Millet sokak çağrılarını, şiddeti, yakıp yıkmayı sevmiyor. Sokaklarda eylemcilerin veya polislerin yaralanmasını hayatını kaybetmesini istemiyor. Faydalandığı otobüslerin, bankların, kamu mallarının zarar görmesini istemiyor.

Huzuru, ekonominin iyi gitmesini, barışı seviyor. Toplum, çoluk çocuğu okula, işe, askere gittiğinde ondan kötü haber gelmesini istemiyor.

Kürtler 30 yıl sonra barışı işte bu duygularla sahiplendi. Sokağın, şiddetin, yakıp yıkmanın çözüm olduğuna inansaydı sürece yüzde 90'lık bir destek vermezdi.

Türkler, Lazlar, Çerkesler, Araplar, Boşnaklar vs. evladının şehit haberi gelmesin diye kimi süreci destekledi. Hep aynı nedenle; Huzur gelsin diye

***
Önceki gün CHP'li bir milletvekili sosyal medyada bir mesaj yazdı. CHP'nin artık sürekli sokaklarda muhalefet yapacağı anlamına gelen sözlerdi bunlar.

Vekilden ziyade CHP'liler ne diyor dedim ve ona yapılan yorumları okudum. İnanamadım. "İşte budur.
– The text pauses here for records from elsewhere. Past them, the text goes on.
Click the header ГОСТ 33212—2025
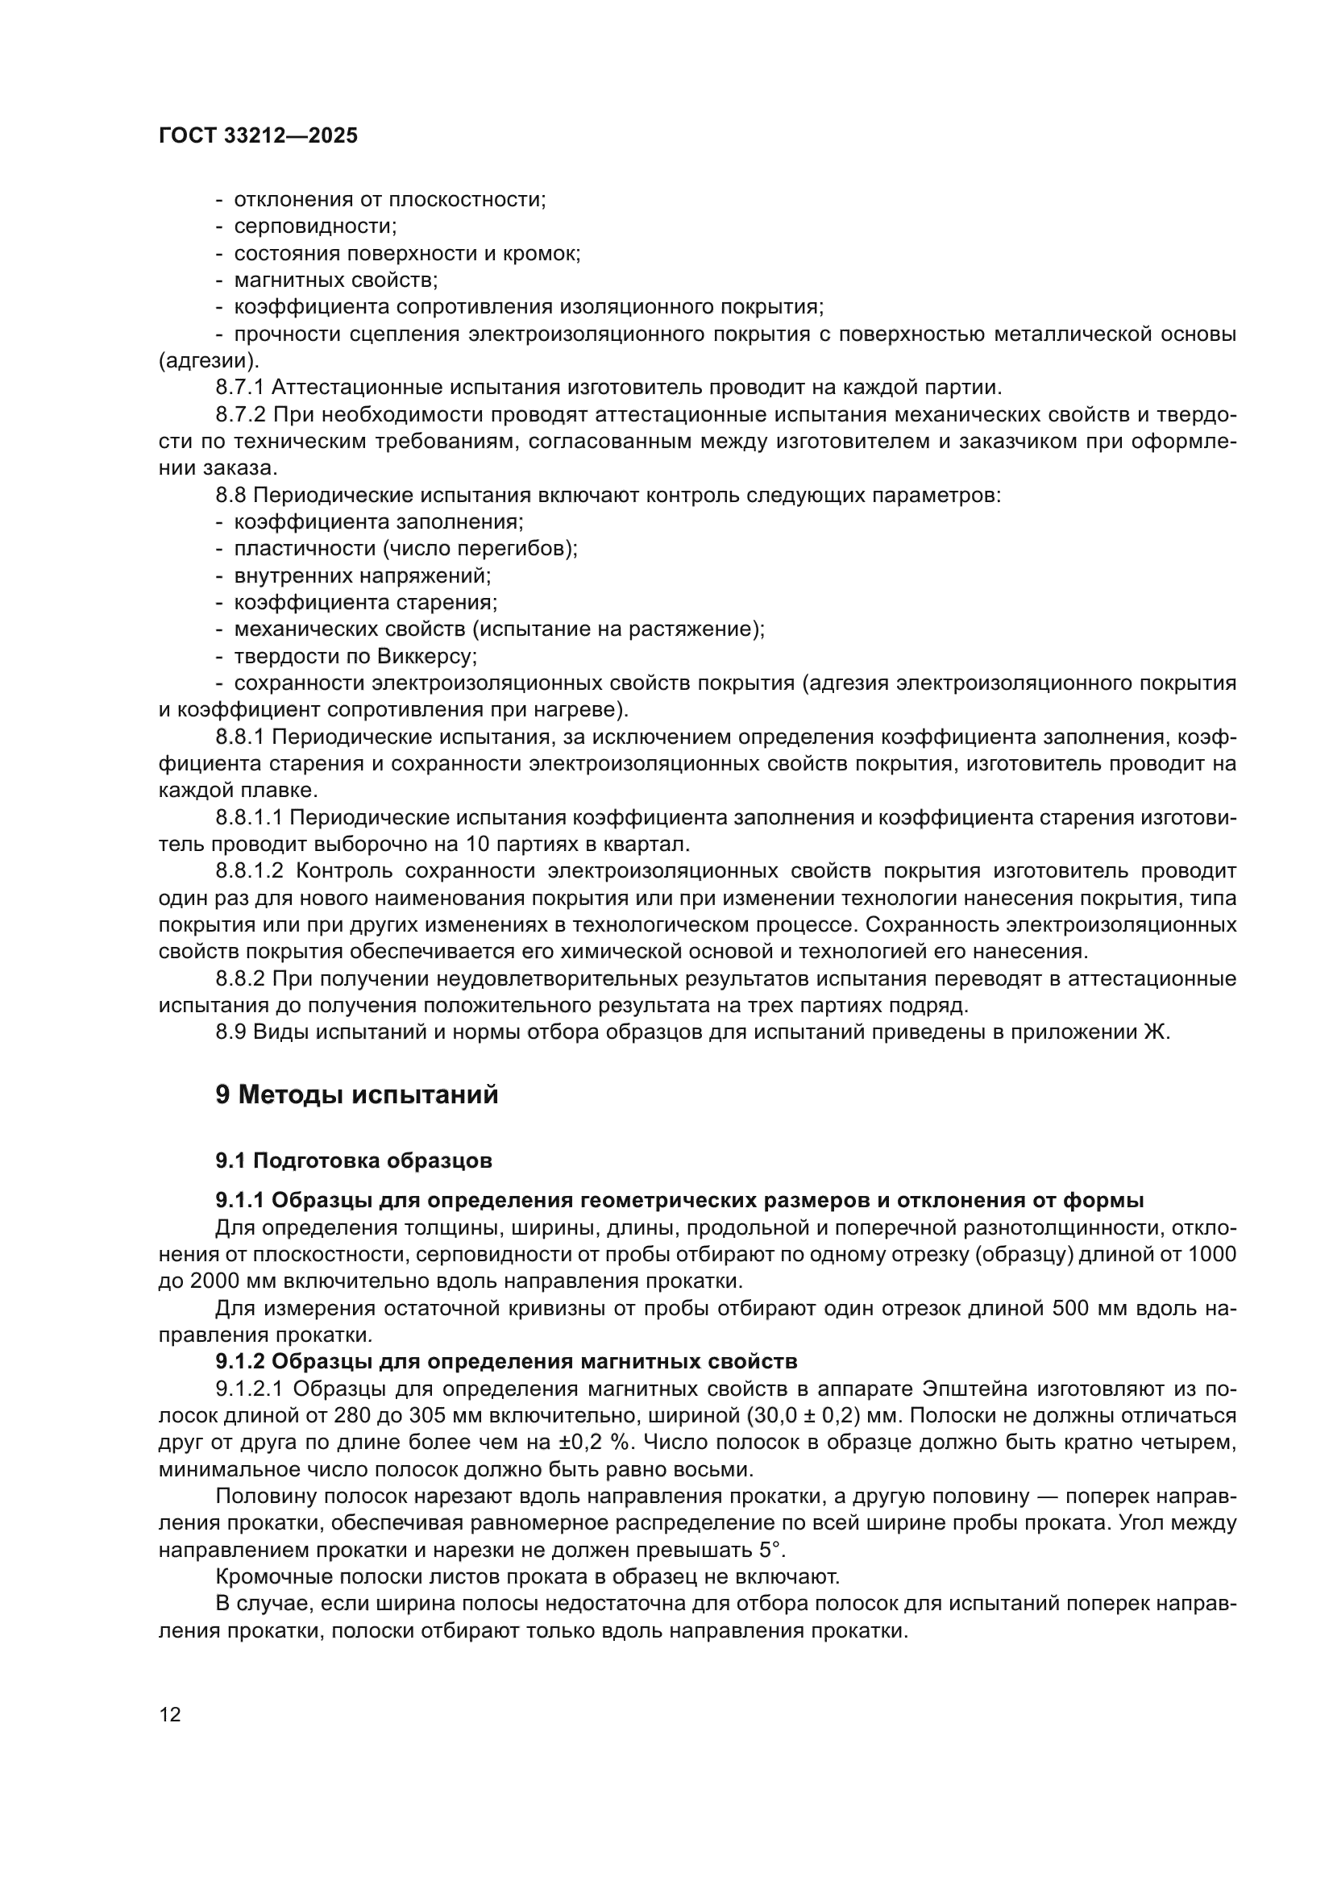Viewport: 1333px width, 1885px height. (x=258, y=136)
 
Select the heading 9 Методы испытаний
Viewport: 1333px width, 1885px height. (x=356, y=1095)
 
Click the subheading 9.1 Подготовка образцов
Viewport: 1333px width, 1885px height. (x=354, y=1160)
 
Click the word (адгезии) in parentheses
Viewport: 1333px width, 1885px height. (x=209, y=360)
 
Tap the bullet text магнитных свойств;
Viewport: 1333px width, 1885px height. (x=336, y=280)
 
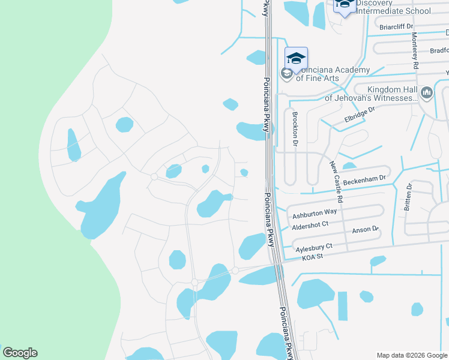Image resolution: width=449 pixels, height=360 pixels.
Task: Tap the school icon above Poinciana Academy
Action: (x=296, y=58)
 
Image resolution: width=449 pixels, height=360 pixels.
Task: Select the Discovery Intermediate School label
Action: (x=393, y=7)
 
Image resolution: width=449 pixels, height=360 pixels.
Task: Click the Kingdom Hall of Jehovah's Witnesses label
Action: (x=371, y=93)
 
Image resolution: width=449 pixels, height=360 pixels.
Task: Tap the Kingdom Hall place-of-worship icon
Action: (x=427, y=92)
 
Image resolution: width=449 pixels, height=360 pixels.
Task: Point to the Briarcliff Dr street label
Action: (x=397, y=26)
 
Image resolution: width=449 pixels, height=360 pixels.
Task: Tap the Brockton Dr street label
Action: (x=295, y=128)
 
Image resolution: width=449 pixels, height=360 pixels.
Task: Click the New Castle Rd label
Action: (x=336, y=181)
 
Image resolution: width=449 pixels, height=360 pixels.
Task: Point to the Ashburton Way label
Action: (x=314, y=213)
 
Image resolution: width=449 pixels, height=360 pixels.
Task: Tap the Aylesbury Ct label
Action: (x=314, y=247)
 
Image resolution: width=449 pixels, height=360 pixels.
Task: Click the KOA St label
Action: (x=312, y=257)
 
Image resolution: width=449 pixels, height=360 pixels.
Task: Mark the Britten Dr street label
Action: (x=408, y=196)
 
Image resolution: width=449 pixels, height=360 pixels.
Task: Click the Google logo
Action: (x=20, y=353)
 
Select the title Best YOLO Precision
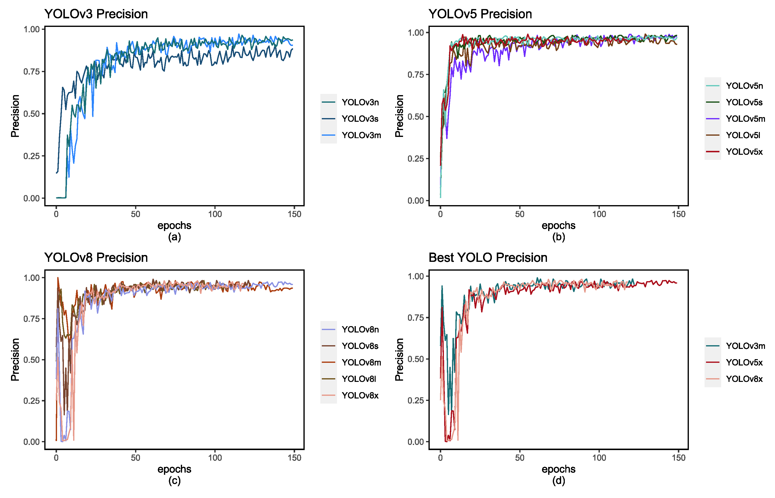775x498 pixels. point(488,258)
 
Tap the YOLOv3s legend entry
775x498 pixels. point(360,119)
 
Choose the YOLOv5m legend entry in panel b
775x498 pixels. point(745,119)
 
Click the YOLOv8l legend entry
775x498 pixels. point(359,379)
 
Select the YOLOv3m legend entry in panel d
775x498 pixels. point(745,346)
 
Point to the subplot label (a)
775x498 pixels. point(174,237)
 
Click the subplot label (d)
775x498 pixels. point(558,481)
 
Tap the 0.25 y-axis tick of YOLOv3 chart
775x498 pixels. point(31,156)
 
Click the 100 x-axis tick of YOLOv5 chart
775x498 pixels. point(599,214)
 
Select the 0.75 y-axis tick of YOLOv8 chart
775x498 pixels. point(31,319)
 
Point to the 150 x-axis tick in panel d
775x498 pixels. point(679,458)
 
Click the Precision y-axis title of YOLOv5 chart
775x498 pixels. point(399,116)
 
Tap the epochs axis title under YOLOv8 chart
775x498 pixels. point(174,469)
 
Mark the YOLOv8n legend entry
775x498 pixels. point(360,329)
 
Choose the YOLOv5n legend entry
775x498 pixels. point(744,86)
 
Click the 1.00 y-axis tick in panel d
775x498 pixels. point(416,276)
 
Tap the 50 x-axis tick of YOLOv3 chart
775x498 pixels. point(135,214)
CHP nihayet parti olduğunu hatırlamış" diyenler vardı.

"Sayın vekilim tek çözüm sokak, Gezi'de gördük" diyenler vardı. Ama özetle yorumcuların onda dokuzu şunu söylüyordu: "AK Parti sandıkta hiçbir zaman yenilmez. Nihayet partimiz gerçeği gördü. AK Parti'den vazgeçmeyen bu milleti ancak sokaklarla yola getirip Erdoğan'ı devirebiliriz."

Acı ama maalesef böyle. CHP değişmeye çabaladığını iddia etse bile CHP'ye oy vermeyenlerin çoğu böyle düşünmüyor sanırım.

HDP, iki yıllık Türkiye Parrtisi olma yolundaki kazanımını 6-7 Ekim olaylarında yerle bir etti. CHP yıllardır 'sokak' dedikçe sandıkta bunun karşılığını iktidar olamamakla aldı.

CHP en son, maskeli eylemcilerin Molotof bombası kullanmasının Avrupa ülkelerindeki gibi cezalandırılmasına karşı çıktı. Yeni güvenlik reformunu Anayasa Mahkemesi'ne yetiştireceğini açıklayan CHP'ye yüzünde maske, elinde molotofla eylem yapmanın demokratik bir hak olmadığını kim öğretecek?

Bu yolun sonu yine hata ve yine yenilgi olacak. Sokaktaki şiddetten hepimiz zarar görüyoruz. Yapmayın.